Records supplied =>

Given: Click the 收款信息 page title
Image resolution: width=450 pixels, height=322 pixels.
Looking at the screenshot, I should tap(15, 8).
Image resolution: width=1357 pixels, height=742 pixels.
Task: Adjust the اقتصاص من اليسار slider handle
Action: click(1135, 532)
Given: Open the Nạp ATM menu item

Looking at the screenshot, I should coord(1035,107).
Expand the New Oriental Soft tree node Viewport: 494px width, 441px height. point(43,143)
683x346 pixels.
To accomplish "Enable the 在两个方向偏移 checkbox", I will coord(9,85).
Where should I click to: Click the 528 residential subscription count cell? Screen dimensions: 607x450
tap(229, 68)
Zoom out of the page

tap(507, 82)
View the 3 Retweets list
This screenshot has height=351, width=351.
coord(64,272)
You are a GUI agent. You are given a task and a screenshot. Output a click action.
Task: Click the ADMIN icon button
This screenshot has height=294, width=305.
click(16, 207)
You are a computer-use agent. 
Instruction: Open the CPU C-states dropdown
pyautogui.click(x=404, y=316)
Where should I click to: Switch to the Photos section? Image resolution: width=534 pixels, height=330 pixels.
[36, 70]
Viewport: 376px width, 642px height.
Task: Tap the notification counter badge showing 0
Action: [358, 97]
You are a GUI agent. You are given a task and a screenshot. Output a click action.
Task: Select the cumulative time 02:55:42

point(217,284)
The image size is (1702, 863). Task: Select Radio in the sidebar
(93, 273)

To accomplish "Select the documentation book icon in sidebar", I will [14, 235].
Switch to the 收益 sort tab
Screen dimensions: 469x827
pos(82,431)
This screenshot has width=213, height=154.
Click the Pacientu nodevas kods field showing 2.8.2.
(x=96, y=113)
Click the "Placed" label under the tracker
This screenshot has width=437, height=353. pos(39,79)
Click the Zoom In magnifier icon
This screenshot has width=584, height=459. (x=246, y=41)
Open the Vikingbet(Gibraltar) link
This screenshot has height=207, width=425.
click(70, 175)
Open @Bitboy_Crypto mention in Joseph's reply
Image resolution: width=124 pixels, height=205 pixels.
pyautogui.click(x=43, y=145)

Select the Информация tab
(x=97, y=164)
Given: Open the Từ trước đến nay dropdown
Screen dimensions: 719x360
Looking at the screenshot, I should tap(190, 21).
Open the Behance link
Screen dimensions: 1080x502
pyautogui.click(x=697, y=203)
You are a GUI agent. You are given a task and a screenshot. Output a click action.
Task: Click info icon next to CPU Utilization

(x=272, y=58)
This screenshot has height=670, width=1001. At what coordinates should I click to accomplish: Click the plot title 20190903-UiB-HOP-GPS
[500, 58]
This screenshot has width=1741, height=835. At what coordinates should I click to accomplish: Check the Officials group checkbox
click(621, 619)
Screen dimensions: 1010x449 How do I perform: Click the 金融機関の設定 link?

Instructions to follow =>
Every line of the material above that includes the string "link" is required.

Solution =>
Open the Vikingbet(Gibraltar) link
Open the Behance link
Screen dimensions: 1010x449 How do I perform: Click the 金融機関の設定 link?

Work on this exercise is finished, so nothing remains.